運転する傍ら、ちらりと視線を向けてくる。
「俺はあんまり好きじゃないから来ないが、デートじゃ定番じゃないのか」
「そうらしいけど」
だって、友達と来た方が楽しいから。
そうひっそりと思って、それから首を傾げる。
「あれ、じゃあなんで昭宏、今日は遊園地なの?」
私は一緒にいれれば、どこでもいいけど。
返答を待っていたけど、昭宏は若干顔をしかめたままで答えてくれなかった。
昭宏は答えたくない時は、よく聞こえない振りをする。
まったく、子供じゃないんだから。
赤信号で車が止まって、私は昭宏の耳に手を伸ばす。
「い......」
「昭宏、何かあるの今日」
耳をきゅっと引っ張ると、昭宏は少しだけ笑った。
「今日か。
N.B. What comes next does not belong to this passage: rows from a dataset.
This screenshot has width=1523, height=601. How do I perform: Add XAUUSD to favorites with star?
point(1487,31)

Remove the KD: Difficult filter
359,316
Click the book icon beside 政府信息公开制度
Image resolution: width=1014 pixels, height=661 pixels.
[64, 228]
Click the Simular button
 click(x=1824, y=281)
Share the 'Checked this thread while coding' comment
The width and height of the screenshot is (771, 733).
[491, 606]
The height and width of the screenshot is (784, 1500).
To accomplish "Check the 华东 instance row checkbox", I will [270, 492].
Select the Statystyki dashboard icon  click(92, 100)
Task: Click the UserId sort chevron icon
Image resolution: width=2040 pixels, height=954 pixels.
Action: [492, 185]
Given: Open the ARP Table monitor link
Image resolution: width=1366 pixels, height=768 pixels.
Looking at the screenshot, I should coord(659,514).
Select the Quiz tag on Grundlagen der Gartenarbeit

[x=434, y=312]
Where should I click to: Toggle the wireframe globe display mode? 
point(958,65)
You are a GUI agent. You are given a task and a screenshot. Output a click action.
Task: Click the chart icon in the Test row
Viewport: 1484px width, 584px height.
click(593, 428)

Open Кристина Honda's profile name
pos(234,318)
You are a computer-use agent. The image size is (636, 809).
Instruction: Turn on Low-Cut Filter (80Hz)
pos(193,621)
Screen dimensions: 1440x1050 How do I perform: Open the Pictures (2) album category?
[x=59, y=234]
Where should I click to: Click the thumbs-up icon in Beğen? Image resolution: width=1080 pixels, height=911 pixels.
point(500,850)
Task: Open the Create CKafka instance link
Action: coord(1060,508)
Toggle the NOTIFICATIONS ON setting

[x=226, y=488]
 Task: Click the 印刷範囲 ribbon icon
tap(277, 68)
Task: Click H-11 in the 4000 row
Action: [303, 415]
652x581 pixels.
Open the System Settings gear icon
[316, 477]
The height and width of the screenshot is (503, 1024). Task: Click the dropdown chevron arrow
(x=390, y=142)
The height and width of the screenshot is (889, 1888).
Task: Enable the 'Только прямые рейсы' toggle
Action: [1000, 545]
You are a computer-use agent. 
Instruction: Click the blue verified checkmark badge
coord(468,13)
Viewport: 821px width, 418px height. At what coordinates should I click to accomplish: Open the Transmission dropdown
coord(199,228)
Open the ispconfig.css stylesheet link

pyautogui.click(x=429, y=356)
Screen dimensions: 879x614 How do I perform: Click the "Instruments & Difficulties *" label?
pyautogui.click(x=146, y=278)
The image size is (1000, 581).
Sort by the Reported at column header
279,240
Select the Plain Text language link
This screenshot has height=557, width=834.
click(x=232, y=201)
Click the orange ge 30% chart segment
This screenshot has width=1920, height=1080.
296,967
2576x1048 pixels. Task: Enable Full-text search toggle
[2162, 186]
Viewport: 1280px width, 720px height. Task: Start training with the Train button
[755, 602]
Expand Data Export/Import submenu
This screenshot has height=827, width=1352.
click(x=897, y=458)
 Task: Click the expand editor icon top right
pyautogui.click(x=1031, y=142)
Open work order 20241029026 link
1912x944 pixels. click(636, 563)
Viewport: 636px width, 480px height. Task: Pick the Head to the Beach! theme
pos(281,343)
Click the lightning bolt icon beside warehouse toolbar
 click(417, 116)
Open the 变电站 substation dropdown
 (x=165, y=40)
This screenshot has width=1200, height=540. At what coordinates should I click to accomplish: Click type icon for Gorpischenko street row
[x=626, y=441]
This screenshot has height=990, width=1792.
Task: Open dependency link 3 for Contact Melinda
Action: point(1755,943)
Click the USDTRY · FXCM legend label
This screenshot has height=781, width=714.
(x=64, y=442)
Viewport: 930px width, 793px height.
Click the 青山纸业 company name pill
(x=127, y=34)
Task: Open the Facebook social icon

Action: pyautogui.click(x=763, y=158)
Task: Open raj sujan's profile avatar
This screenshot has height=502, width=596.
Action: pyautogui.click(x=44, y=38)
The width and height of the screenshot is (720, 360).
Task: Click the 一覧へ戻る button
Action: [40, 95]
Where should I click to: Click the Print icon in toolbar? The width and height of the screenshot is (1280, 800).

まあ、なにかあると言えば、あるが......」
「なんなの?その思わせぶりな発言」
「お前に構えられたくないから先には言わん。最後に聞くから、その時は思ったことを言えよ」
ふっと視線を向けられる。
大きな手が伸びてきて、私の髪を軽く撫でた。
目を細めて、ちょっとだけ口角が上がって、笑う。
......私の好きな表情。
昭宏は視線を戻して青信号を見ると、車を発進させた。
私も平然そうに前を見てるけど、内心はすごくドキドキした。
......びっくりした。
あんまり昭宏は、人目のつくようなところで触れ合わない。
私も人目を憚らず抱き合ったりするのは好きじゃないから、急な行動されると驚いてしまう。
これがなんとなく付き合った男にされたんなら、一気に嫌いになるけど、こう鼓動が高鳴ってるのを感じると、ああやっぱり好きなんだって、思う。
ユーモアもあるし行動力もあるし、私のことを考えてくれるし、優しいし。
昭宏の嫌いな部分ってないんじゃないのかな私。
火照る頬を押さえて、窓の外を眺める。
自分の気持ちの整理で一杯だったから、私は昭宏が呟いた言葉を聞き逃していた。
「......これが最後のデートになるかもしれないしな」
そう呟いた昭宏は憂鬱そうにため息をついた。